Donald Judd - Untitled (DSS 191), 1969. Skulptur, Messing und blau eloxiertes Aluminium. 15,6 x 286,3 x 15,2 cm. (6,1 x 112,7 x 6 in.). Mit freundlicher Genehmigung der Paula Cooper Gallery, New York © Judd Foundation / ADAGP, Paris, 2018
Diese Ausstellung zeigt uns, wie in der Vergangenheit Minimal Art als spirituelle Suche, als sozial konstruktive Suche, als konzeptionelle Suche und im Fall von Künstlern wie Judd als rein objektive Suche ausgedrückt wurde. Welche dieser Positionen ist für uns heute relevant? Können die utopischen Ansichten von Wladimir Tatlin für unsere Generation, die mit scheinbar überwältigenden sozialen Herausforderungen konfrontiert ist, eine gewisse Hoffnung bieten? Kann die universelle Suche nach Harmonie, die von Brancusi und Mondrian vertreten wird, zeitgenössischen Künstlern nützliche Orientierung bieten? Gibt es einen Weg nach vorne, der im wissenschaftlichen Ansatz von Josef Albers zu finden ist? Oder sind wir, wie diese amerikanischen Minimalisten, hauptsächlich an Oberflächlichkeiten interessiert? Monumental Minimal fasst es zusammen: all dies sind Möglichkeiten, ebenso wie keine von ihnen.

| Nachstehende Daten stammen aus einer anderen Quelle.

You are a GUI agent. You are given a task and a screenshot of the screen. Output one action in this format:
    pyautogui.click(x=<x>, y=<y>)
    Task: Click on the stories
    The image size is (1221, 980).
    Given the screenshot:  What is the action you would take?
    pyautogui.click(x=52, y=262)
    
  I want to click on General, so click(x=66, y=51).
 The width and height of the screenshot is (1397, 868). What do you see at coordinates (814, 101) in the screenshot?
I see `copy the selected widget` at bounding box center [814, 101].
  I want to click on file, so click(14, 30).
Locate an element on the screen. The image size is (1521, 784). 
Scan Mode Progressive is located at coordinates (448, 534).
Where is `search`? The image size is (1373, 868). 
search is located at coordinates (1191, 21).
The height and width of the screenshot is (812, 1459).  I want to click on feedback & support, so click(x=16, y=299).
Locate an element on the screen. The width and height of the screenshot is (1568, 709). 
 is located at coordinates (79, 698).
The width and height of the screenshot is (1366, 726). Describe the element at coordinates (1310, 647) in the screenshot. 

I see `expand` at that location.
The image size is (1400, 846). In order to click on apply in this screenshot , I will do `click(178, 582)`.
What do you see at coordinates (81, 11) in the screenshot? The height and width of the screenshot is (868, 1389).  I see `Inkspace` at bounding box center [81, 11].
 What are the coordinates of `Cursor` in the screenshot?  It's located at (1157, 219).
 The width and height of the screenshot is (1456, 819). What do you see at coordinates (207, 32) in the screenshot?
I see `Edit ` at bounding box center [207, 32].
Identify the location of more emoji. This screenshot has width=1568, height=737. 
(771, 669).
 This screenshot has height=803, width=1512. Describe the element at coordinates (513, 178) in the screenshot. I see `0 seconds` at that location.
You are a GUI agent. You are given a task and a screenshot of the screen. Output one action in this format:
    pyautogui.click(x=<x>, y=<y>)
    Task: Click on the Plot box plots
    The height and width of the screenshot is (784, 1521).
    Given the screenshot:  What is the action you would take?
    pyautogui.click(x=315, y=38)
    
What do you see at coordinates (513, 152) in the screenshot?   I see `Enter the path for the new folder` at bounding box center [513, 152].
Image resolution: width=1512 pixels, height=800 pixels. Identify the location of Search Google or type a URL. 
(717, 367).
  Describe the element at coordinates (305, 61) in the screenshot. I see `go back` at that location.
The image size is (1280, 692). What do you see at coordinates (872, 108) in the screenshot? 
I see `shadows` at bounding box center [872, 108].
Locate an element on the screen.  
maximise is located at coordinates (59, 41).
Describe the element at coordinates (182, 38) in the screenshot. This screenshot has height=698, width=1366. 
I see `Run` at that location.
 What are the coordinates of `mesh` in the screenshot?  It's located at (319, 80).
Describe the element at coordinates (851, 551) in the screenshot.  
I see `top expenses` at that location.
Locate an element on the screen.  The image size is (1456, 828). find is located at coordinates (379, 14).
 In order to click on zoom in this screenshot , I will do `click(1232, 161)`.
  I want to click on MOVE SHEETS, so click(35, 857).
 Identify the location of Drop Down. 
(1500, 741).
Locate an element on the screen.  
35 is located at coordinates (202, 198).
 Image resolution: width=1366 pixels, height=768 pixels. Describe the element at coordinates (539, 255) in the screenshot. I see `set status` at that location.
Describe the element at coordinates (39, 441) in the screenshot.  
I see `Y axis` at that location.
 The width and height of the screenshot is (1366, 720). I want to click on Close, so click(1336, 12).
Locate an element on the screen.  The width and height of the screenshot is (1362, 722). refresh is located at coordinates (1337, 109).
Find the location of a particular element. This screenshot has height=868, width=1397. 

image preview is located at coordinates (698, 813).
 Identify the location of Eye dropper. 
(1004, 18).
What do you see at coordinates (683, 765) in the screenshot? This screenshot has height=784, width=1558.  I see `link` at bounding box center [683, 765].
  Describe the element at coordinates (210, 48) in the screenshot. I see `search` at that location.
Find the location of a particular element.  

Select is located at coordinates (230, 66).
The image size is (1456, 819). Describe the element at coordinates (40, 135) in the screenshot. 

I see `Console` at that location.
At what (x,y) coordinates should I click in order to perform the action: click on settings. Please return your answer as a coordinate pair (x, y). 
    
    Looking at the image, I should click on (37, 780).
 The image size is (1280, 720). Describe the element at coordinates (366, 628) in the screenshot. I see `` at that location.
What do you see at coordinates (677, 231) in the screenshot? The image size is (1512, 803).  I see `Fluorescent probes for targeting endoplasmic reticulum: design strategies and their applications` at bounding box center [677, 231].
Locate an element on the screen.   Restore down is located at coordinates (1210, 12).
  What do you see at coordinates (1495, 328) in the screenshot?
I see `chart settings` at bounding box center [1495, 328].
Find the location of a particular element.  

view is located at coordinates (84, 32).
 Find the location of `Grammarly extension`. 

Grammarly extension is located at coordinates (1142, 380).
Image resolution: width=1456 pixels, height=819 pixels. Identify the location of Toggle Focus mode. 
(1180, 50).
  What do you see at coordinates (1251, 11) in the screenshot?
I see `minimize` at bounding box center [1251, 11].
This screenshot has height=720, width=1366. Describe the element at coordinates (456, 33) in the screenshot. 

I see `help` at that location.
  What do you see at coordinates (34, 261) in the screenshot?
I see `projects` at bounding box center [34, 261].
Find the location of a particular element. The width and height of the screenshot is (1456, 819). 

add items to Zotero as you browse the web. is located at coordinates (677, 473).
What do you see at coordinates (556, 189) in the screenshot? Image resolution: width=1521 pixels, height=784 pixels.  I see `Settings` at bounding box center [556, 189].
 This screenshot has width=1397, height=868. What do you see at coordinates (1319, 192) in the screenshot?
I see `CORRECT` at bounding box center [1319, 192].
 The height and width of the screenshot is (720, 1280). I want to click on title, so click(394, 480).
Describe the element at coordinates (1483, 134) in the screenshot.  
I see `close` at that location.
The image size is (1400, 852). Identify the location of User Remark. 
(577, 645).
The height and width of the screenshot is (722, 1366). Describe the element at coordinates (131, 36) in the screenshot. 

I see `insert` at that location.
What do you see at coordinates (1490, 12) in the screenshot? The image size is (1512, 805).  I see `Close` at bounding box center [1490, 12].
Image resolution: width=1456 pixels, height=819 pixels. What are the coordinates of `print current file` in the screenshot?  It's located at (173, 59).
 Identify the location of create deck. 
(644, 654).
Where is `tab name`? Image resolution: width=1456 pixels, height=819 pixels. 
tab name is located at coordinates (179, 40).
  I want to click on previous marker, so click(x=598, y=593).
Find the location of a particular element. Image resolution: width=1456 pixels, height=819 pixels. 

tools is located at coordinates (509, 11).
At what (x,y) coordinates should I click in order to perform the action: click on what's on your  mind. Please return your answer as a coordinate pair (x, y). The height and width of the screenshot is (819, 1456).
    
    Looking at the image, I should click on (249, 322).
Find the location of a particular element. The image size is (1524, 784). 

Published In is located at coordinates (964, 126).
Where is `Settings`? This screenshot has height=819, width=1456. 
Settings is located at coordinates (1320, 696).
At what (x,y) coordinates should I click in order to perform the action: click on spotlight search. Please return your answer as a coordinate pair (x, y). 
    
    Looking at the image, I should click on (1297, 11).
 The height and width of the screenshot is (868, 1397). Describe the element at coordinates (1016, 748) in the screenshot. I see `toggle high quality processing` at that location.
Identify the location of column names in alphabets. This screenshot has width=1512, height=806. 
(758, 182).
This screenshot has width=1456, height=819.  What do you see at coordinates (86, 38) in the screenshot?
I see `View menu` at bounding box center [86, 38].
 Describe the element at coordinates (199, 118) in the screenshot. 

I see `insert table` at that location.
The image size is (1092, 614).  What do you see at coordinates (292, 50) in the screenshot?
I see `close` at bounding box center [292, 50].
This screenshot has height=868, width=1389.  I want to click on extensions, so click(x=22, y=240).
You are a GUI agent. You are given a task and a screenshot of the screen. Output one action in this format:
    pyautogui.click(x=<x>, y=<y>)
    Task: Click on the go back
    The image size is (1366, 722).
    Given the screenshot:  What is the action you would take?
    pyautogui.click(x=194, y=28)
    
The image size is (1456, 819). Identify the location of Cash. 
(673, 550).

Minimalismus kann einen ebenso monumentalen oder minimalen Einfluss auf uns haben, wie wir es wählen. Für mich, auch wenn es wahrscheinlich einen Künstler wie Donald Judd zusammenzucken lassen würde, wenn er das hört, empfinde ich etwas Schönes und sogar etwas Nützliches von dieser Ausstellung: ein Gefühl der Möglichkeit, das als Hoffnung bekannt ist.
Vorschaubild: Dan Flavin, Untitled, 1975. Grünes fluoreszierendes Licht 488 cm (192,13 in) Mit freundlicher Genehmigung einer Privatsammlung, Europa © Stephen Flavin / ADAGP, Paris, 2018. Foto: Florian Kleinefenn
Alle Bilder dienen nur zu Illustrationszwecken.